DATASET:

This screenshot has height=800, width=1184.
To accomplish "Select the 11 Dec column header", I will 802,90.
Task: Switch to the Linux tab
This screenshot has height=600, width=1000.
* * *
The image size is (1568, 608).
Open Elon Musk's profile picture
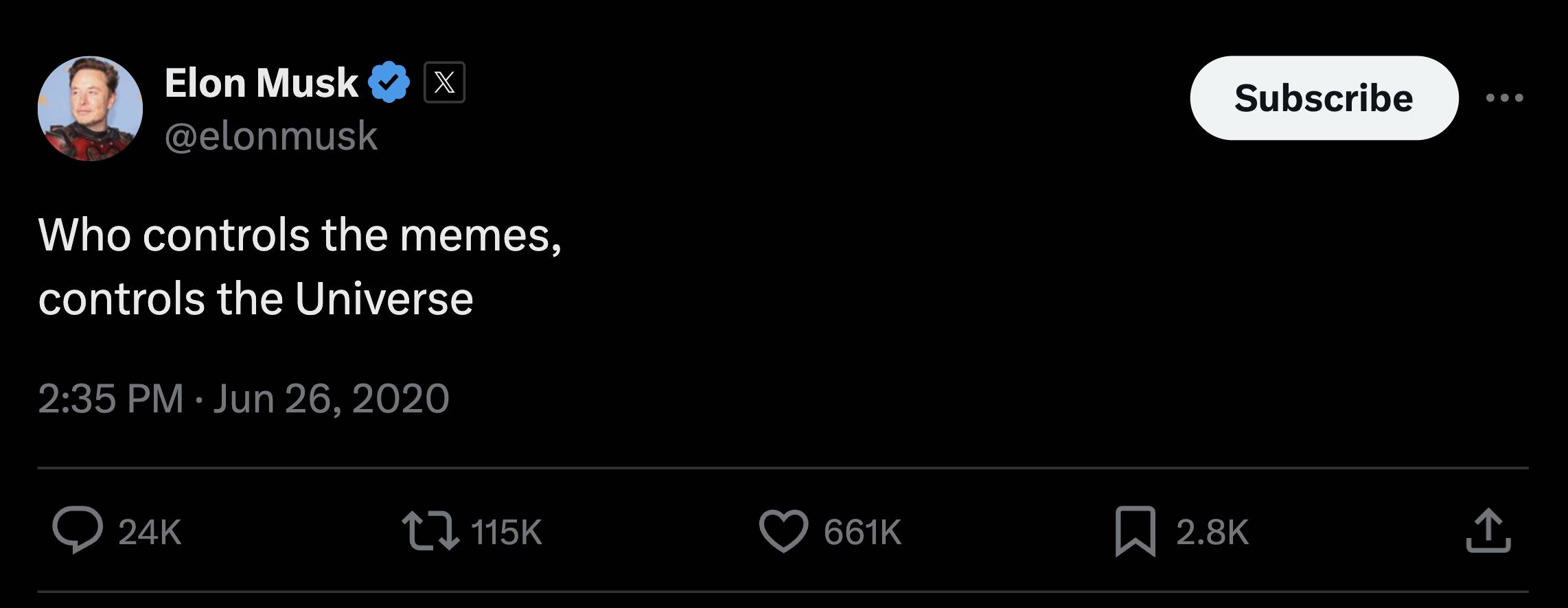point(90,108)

WHAT TO DO: If a line in the material holds the string "This", count it, then state the number of such lines and nothing else.

REPLY: 2